* **PROMPT 1**: Reproduce the passage of the essay on Fahrenheit 451 starting at "In the early" and ending at "its own right.".
* **PROMPT 2**: In the essay on Fahrenheit 451, what was the title of the short story that preceded the novel's full form?

* **TEXT SHOWN**:

Segment Open

Fahrenheit 451 & the Nurture of the Soul

In the early to mid-twentieth century, several authors produced works that have been labeled as “social prophecy,” science fiction, and “dystopian” novels.  Each of them delivered sober warnings about the direction of culture with particular emphasis directed toward politics, education, medicine, technology, and human relationships. 

Perhaps the most influential authors of this genre were Aldous Huxley, George Orwell, and Ray Bradbury.  Huxley’s Brave New World appeared in 1932, Orwell’s 1984 were released in 1961, and Bradbury’s Fahrenheit 451 appeared in its full form in 1953 (being previously published as a short story entitled “The Fireman” in 1950).  Each of these works has proven to be eerily accurate in its own right.

American culture has been introduced to a system of “newspeak” (1984), seen in the unwritten list of things people are no longer allowed to say in the name of protecting basic rights.  The same types of censorship occurs in a slightly different, yet equally systematic way in Fahrenheit 451, as “firemen” burn books and arrest their owners to prevent people from thinking well or feeling powerful emotion.  Huxley’s Brave New World – overall, perhaps the most accurately prophetic – is created not by the active removal of books and thought, but through the creation of a people who do not want to read in the first place.  Books are no threat to the state if no one reads them.  So, the people are lulled into a stupor through a never waning dependence upon prescription drugs and technological entertainment.

Regarding human interaction and education, Fahrenheit 451 speaks volumes and provides much fodder for thought about the current state of things.  Early in the text, the fireman, Guy Montag, and his seemingly unusual young neighbor, Clarisse, have a lengthy conversation in which she makes the following observations about what it means to be social under the constraints of modern education.

Segment Closed

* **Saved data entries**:
Segment Open

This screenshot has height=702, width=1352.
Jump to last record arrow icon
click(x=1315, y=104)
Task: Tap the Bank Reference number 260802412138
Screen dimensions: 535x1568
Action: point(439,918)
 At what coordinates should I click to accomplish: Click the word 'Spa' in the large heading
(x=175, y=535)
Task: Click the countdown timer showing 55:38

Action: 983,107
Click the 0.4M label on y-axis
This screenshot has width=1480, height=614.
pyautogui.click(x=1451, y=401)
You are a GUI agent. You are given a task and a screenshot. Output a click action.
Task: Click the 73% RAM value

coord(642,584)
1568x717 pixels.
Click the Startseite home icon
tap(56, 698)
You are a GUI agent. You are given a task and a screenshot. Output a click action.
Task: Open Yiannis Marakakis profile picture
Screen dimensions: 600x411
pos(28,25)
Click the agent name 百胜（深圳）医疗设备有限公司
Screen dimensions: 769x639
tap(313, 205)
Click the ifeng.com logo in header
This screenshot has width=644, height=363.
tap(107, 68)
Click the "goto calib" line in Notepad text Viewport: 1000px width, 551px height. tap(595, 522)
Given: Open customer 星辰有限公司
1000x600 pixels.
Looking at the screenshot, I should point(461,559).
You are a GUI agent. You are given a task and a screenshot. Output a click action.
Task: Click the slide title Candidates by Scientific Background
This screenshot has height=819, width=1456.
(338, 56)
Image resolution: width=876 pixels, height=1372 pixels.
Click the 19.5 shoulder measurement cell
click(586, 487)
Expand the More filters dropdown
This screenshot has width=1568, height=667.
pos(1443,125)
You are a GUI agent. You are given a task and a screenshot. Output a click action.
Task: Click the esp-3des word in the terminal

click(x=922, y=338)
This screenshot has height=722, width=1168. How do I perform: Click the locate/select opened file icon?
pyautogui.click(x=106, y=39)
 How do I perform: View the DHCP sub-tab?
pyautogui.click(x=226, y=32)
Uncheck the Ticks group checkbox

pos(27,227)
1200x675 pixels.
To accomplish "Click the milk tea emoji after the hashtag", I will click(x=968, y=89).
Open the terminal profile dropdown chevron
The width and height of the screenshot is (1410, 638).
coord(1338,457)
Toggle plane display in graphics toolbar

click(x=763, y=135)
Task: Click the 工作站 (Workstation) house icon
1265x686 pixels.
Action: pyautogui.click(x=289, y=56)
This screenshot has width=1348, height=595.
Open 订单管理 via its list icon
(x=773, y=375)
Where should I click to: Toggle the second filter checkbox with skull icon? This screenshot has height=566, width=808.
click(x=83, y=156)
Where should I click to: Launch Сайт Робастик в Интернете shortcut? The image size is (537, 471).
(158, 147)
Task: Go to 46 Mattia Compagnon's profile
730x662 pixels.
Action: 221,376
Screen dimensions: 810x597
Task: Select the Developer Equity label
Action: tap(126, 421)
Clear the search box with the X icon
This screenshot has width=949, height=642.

Segment Closed

* **SOLUTION 1**:
In the early to mid-twentieth century, several authors produced works that have been labeled as “social prophecy,” science fiction, and “dystopian” novels.  Each of them delivered sober warnings about the direction of culture with particular emphasis directed toward politics, education, medicine, technology, and human relationships. 

Perhaps the most influential authors of this genre were Aldous Huxley, George Orwell, and Ray Bradbury.  Huxley’s Brave New World appeared in 1932, Orwell’s 1984 were released in 1961, and Bradbury’s Fahrenheit 451 appeared in its full form in 1953 (being previously published as a short story entitled “The Fireman” in 1950).  Each of these works has proven to be eerily accurate in its own right.

* **SOLUTION 2**: “The Fireman”